When asked why he didn’t wear BLM paraphernalia or bow down during the anthem in protest of “police brutality,” Isaac said, “I believe that black lives matter. A lot went into my decision, and part of it is, I thought that kneeling or wearing the Black Lives Matter T-shirt doesn’t go hand in hand with supporting black lives. … I believe that, for myself, my life has been supported through the gospel of Jesus Christ, and everyone is made in the image of God and that we all fall short of God’s glory.”

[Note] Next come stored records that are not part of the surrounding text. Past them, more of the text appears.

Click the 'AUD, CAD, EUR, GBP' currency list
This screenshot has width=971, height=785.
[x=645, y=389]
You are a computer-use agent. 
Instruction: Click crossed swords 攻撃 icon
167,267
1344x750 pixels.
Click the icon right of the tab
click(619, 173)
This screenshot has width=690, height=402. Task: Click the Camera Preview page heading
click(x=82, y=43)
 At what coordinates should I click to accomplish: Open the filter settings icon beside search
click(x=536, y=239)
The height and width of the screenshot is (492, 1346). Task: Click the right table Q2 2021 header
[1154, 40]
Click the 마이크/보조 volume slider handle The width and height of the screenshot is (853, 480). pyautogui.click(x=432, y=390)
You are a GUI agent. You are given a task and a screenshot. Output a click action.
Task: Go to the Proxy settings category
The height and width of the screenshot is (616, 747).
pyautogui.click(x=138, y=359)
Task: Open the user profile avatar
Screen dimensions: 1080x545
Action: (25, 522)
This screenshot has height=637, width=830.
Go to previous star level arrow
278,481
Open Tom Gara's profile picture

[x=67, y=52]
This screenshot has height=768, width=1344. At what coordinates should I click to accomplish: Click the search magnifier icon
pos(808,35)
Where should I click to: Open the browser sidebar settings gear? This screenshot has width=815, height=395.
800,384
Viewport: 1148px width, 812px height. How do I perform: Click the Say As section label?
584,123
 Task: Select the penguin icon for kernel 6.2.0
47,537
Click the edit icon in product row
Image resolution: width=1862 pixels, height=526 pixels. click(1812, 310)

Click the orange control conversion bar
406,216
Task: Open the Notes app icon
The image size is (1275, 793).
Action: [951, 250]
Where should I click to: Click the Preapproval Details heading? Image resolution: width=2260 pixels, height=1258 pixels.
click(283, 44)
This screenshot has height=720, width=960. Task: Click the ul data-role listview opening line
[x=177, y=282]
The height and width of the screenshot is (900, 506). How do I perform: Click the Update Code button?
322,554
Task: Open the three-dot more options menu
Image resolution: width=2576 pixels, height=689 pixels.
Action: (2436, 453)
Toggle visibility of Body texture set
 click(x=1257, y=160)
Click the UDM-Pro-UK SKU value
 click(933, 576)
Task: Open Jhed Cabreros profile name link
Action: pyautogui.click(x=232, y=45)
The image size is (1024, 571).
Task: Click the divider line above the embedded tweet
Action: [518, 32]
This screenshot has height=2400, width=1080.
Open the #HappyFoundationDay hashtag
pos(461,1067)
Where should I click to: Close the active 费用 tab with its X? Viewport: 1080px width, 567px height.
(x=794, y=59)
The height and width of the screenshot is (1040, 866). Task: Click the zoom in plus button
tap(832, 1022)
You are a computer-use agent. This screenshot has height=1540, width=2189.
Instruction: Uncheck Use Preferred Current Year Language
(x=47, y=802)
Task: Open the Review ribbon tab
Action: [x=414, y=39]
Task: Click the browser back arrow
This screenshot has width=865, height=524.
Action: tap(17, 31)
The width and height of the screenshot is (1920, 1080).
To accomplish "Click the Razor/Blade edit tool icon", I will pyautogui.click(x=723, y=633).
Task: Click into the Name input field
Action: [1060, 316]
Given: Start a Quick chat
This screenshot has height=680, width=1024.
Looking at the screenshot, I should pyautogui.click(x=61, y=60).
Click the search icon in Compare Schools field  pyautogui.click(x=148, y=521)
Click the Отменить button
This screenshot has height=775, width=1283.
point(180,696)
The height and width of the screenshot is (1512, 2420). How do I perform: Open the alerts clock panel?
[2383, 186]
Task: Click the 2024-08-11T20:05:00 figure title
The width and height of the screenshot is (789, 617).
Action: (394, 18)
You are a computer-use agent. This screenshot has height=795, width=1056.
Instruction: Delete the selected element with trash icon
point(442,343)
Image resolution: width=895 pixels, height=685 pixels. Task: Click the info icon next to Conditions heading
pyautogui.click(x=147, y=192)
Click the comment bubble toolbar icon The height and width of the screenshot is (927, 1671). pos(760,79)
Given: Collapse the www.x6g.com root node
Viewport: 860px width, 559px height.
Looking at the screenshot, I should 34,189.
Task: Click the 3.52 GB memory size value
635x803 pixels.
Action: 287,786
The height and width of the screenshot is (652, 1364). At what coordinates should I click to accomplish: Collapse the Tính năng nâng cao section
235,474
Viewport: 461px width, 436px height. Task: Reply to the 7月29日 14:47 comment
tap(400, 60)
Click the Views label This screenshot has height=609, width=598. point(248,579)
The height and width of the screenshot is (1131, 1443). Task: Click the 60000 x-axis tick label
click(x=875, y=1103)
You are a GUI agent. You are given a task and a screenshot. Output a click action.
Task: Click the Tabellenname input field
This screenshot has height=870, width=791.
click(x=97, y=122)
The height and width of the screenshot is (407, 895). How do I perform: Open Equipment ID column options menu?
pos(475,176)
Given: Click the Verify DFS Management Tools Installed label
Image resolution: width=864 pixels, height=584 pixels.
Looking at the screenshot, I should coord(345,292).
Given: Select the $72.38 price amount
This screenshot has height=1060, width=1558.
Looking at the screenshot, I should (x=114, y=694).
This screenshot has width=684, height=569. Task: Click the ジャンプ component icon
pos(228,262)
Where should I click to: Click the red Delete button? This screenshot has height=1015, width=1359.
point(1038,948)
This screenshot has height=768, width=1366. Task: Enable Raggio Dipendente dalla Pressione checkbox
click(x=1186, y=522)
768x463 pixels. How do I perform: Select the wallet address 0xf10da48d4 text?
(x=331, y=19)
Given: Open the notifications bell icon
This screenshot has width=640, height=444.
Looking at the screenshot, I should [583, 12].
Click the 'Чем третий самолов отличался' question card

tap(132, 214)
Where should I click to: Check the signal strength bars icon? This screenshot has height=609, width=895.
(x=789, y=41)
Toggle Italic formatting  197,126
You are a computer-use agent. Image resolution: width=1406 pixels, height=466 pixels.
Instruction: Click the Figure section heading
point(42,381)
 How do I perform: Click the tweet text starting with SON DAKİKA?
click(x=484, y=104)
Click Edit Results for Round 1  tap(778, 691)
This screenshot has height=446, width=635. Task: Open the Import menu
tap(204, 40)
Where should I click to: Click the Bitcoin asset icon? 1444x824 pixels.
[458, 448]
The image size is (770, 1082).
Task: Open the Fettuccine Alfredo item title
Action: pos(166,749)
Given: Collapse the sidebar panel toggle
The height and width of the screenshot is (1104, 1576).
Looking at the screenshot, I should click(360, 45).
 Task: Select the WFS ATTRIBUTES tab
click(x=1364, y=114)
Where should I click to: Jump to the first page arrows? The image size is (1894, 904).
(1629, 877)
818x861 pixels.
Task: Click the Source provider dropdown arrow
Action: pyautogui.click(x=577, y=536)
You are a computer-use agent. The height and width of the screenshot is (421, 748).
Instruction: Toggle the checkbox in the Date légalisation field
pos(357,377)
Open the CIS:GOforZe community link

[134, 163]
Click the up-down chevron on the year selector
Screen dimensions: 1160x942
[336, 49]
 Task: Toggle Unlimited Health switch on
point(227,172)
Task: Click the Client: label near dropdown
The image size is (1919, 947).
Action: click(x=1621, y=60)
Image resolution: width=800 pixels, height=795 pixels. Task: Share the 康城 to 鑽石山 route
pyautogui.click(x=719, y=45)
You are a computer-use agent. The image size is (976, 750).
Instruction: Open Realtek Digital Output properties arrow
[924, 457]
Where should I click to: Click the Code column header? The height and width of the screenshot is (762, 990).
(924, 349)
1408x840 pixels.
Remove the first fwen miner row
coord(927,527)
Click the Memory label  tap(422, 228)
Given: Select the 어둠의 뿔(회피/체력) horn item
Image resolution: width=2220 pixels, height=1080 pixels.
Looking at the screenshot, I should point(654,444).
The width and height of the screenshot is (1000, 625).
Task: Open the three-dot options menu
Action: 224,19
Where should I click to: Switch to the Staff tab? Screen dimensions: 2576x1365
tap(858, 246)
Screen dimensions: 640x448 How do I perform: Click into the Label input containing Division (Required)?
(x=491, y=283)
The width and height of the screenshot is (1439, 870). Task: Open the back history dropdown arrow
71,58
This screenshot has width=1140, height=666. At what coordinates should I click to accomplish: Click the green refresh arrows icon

He continued, “Each and every one of us do things that we shouldn’t do and say things that we shouldn’t say. We hate and dislike things that we shouldn’t hate and dislike, and sometimes it gets to a point where we point fingers — whose evil is worse? — and sometimes it comes down to whose evil is most visible. … We all make mistakes, but I think that the gospel of Jesus Christ is that there’s grace for us, and that Jesus came and died for our sins and that if we all come to an understanding of that and that God wants to have a relationship with us, that we can get past skin color. … I think when you look around, racism isn’t the only thing that plagues our society, that plagues our nation, that plagues our world. And I think coming together on that message that we want to get past not only racism but everything that plagues us as a society, I feel like the answer to it is [the gospel].”

This is the type of man you bring home to mama. This is the type of man that deserves support from the Christian conservative community. He stood up when everyone else bowed down. The three Hebrew boys did the same thing! They knew the consequence of not taking a knee wouldn’t just be a few reporters questioning them after the worship event took place. No, they knew that death by fire was their final destination and they still didn’t bow down.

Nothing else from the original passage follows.